Pixel coordinate grounding data
Segment Open
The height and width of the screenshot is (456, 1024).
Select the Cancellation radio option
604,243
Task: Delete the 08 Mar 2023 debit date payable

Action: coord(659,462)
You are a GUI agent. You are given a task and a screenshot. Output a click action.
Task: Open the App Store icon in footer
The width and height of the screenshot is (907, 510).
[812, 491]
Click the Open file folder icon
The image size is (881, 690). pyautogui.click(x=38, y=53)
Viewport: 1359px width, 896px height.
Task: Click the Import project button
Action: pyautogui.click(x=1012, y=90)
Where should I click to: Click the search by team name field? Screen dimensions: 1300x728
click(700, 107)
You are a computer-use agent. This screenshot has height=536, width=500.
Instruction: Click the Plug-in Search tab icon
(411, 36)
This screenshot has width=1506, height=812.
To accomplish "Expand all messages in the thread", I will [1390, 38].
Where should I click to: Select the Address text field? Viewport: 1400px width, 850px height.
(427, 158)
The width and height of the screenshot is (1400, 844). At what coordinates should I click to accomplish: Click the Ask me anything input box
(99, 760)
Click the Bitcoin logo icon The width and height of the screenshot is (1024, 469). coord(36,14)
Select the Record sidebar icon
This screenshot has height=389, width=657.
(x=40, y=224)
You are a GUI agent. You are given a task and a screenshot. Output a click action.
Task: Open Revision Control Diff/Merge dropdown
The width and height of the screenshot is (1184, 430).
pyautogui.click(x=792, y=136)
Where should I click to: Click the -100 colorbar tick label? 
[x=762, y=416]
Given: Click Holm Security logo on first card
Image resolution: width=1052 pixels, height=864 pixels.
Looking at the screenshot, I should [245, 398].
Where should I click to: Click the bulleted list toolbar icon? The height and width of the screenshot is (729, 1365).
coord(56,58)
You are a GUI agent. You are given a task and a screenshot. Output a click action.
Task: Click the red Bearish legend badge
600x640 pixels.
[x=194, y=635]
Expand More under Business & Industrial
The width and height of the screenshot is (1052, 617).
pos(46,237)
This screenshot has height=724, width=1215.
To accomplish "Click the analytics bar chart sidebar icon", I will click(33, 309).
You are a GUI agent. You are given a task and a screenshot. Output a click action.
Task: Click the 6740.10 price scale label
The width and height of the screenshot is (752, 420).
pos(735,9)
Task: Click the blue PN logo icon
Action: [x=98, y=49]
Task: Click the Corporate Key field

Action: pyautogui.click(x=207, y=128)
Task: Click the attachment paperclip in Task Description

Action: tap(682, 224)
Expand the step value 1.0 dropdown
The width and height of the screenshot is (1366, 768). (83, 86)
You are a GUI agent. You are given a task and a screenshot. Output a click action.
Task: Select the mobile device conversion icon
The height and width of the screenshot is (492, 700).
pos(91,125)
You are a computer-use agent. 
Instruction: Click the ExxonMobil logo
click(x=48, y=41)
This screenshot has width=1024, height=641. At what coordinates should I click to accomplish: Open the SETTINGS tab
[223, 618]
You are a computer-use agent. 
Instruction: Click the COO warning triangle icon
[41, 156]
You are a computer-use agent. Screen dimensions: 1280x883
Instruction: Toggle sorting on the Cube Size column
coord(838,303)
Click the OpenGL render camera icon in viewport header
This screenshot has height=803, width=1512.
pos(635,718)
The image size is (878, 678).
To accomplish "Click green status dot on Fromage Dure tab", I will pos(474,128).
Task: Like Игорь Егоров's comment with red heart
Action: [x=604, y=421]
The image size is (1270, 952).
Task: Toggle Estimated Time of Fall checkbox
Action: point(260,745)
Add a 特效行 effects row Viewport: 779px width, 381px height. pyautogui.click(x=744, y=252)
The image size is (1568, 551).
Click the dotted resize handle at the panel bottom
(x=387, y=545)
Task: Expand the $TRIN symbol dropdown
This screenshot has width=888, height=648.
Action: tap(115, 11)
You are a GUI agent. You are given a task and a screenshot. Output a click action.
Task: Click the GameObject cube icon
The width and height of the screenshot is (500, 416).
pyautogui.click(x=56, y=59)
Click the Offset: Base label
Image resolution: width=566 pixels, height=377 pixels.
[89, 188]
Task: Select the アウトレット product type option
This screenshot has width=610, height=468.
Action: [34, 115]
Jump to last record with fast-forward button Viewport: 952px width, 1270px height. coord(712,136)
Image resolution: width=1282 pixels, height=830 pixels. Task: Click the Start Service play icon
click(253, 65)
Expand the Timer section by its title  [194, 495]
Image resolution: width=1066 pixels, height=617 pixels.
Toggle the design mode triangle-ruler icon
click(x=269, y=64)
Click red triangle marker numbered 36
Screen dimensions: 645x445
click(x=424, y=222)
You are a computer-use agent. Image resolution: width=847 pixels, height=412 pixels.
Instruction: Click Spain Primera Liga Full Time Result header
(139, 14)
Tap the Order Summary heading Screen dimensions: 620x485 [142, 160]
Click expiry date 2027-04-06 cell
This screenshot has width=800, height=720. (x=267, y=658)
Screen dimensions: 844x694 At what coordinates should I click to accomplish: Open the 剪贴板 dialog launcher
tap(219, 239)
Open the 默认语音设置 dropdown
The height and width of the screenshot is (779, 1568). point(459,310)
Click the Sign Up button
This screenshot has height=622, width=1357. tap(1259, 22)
Segment Closed
Each line of the records that contains the string "computer" must be copied.

(RESULT FOR THIS EXERCISE)
You are a computer-use agent. This screenshot has height=536, width=500.
You are a computer-use agent. 
You are a computer-use agent. 
You are a computer-use agent. Screen dimensions: 1280x883
You are a computer-use agent. Image resolution: width=847 pixels, height=412 pixels.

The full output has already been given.